* [TRECHO SELECIONADO]
========

Por Daniel da Costa
Trata-se justamente do resultado do espiritualismo dessas igrejas, que sempre negaram a matéria, a vida corporal, a vida política, com esta sempre vista como habitação do “Mal”.
Em uma confusão teológica histórica quanto ao conceito “mundo”: cosmos. Que no Novo Testamento é tanto “cosmo”, quer dizer, organização racional muito humana que deve ser denunciada por sua recorrente injustiça, principalmente aos mais pobres e necessitados; e “cosmo” como “mundo”, criação, toda ela criada, amada por Deus e que deve ser cuidada e redimida.
Essas igrejas evangélicas históricas que, no Brasil do início do século XX dominado pelo catolicismo, estabeleceram missões e igrejas aqui, tiveram que fazê-lo sempre de modo discreto, em casas sem forma de templo e com pregação moralista (de usos e costumes nas roupas e comportamento na sociedade); com pregação meramente espiritualizante e sem referência à transformação da vida social e política do país.

========

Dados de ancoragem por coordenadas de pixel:
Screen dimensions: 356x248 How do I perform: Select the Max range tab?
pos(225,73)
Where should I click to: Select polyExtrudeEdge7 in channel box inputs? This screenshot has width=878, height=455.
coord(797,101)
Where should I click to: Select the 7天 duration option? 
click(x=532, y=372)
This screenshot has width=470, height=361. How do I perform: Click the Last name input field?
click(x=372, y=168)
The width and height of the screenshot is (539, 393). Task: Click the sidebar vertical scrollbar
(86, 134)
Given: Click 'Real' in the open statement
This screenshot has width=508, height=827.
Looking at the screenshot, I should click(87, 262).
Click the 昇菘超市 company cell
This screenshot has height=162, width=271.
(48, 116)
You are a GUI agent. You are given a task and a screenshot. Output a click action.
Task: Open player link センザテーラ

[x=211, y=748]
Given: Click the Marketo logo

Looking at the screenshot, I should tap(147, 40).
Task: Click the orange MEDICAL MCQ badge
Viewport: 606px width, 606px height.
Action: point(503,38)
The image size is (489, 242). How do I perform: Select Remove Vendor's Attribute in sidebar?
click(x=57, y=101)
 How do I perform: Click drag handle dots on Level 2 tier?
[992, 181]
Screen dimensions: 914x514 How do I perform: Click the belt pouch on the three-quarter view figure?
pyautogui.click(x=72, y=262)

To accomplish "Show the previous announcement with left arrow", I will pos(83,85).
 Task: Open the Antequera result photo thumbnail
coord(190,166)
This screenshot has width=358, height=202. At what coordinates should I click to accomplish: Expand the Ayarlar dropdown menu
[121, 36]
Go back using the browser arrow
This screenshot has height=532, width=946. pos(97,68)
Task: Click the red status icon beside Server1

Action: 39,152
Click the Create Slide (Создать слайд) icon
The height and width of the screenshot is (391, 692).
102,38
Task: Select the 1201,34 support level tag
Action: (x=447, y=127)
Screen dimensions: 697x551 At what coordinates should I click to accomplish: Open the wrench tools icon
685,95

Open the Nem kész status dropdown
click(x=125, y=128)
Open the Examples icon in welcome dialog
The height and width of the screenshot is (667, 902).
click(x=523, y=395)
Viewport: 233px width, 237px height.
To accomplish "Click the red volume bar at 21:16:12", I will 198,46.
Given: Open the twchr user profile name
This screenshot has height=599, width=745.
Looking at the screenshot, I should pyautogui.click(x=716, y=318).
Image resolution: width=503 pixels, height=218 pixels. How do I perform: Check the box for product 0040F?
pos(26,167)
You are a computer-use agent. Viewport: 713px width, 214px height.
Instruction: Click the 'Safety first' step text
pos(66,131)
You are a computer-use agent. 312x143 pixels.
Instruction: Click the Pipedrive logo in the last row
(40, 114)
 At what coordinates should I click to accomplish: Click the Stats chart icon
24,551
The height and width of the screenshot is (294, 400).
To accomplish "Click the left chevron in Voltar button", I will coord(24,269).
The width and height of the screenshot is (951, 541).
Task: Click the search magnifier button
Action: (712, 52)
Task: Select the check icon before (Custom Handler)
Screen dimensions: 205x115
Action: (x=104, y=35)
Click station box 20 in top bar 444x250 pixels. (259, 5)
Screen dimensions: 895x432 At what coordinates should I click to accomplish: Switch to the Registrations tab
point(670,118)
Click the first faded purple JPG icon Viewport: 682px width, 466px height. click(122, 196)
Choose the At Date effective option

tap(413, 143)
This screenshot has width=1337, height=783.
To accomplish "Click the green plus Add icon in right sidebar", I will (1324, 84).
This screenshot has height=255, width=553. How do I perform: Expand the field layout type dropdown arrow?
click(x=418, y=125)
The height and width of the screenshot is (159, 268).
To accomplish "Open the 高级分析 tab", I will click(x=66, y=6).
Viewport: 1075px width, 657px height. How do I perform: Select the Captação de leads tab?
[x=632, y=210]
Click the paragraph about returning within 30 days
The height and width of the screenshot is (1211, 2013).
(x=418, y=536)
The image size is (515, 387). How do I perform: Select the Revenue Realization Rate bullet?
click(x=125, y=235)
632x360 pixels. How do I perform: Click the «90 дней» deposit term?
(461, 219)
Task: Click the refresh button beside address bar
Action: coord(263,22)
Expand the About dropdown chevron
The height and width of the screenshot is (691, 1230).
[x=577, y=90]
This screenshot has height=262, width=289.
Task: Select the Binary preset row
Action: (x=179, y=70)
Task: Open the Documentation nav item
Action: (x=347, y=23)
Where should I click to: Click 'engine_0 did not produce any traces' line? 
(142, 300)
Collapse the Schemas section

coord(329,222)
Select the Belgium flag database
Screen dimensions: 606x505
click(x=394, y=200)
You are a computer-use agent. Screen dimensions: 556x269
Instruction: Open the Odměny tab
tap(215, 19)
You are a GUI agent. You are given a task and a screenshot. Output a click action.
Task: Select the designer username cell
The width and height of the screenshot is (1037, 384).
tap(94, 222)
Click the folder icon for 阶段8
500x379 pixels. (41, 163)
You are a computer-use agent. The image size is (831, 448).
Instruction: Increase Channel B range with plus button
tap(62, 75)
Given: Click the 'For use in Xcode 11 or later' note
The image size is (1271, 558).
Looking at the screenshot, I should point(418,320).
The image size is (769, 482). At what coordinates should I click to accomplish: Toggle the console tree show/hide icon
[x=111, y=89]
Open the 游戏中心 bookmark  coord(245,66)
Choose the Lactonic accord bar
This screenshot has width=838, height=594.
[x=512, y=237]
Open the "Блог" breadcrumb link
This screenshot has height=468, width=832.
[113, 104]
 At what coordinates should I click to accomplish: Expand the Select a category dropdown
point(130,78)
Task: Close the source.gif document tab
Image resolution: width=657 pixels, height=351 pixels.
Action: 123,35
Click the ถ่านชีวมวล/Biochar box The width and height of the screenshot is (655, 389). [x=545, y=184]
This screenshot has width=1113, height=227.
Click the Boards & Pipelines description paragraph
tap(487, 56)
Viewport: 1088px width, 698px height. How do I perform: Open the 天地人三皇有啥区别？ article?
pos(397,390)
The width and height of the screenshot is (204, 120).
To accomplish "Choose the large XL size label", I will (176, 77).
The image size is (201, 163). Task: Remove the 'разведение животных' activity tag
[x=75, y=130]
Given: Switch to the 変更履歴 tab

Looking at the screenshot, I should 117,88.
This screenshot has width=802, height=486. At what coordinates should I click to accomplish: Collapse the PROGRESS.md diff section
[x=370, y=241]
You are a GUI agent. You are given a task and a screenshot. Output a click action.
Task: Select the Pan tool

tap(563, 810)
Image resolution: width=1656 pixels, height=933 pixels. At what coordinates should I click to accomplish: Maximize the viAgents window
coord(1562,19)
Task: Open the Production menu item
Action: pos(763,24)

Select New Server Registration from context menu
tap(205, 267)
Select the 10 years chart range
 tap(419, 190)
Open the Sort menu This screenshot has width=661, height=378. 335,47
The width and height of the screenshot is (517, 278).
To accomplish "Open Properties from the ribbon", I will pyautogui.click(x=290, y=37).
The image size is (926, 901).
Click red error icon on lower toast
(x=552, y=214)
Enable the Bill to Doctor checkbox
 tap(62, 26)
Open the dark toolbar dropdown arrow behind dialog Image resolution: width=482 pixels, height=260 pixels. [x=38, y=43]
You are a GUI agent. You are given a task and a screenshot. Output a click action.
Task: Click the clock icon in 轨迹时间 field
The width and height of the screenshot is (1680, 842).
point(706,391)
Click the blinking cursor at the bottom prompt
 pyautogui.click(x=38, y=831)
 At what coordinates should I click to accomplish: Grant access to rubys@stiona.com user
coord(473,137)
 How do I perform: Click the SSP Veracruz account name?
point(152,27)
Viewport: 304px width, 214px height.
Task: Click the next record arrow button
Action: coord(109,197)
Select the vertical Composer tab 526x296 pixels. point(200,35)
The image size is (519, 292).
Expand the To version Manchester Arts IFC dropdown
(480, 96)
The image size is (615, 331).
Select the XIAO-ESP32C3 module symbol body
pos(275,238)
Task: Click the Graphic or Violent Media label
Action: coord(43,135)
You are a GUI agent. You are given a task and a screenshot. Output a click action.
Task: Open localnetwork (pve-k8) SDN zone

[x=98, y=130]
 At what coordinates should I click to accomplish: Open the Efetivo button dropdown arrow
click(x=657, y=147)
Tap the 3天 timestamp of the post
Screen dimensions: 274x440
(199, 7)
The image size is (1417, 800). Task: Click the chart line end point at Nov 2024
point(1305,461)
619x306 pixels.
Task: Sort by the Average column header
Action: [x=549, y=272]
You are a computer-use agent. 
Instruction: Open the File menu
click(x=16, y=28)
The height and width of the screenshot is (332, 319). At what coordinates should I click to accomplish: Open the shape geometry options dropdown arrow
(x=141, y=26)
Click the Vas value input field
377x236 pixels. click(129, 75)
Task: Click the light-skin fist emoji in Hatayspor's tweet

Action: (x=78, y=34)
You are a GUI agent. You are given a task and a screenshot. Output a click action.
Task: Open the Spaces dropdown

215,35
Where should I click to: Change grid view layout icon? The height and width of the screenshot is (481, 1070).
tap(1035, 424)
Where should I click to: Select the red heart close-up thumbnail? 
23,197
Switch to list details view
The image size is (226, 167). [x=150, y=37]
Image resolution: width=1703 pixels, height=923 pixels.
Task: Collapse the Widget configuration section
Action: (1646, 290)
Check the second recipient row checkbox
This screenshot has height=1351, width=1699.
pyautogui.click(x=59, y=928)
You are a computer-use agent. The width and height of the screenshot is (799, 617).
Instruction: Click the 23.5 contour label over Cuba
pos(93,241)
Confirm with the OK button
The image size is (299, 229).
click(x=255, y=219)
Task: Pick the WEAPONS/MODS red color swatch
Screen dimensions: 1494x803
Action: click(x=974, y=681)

========

* [EXERCÍCIOS PROPOSTOS]
1. Responda com base no trecho sobre as igrejas evangélicas:
(a) Como essas igrejas sempre viram a vida política?
(b) Qual conceito é objeto de uma confusão teológica histórica?
(c) Em que tipo de construção as igrejas evangélicas históricas se instalaram no Brasil do início do século XX?
2. Retome o trecho sobre as igrejas evangélicas no Brasil a partir do ponto em que ele para.
Os registros não têm nenhum papel aqui.

* [SUAS RESPOSTAS]
1.
(a) Como habitação do "Mal".
(b) O conceito "mundo", isto é, cosmos.
(c) Em casas sem forma de templo.

2.
Pois a presença da igreja católica romana, na formação da vida social brasileira, era ainda muito determinante nas primeiras décadas do século XX na vida das comunidades. E isso, mesmo após a proclamação da República e a adoção do estado como laico.
A disputa de território, entre católicos e protestantes, se dava, então, com base em acusações mútuas de imoralidade. Daí o lema antigo evangélico, que prevaleceu durante certo tempo, de que: “crente é honesto, e negócio com ele é na base do fio de bigode; em crente pode-se confiar” etc. (Isso hoje já está superado, ultrapassado. E veremos o porquê.)
Sempre com base no moralismo, então, a pregação das igrejas evangélicas históricas enfatizava que cristianismo é afastamento do mundo, afastamento dos problemas humanos, daí, despreocupação com os problemas de injustiça.
Quando o Evangelho, segundo o Novo Testamento todo, é estar no mundo, e ser nele sal e luz. Principalmente em vista da justiça aos menos favorecidos.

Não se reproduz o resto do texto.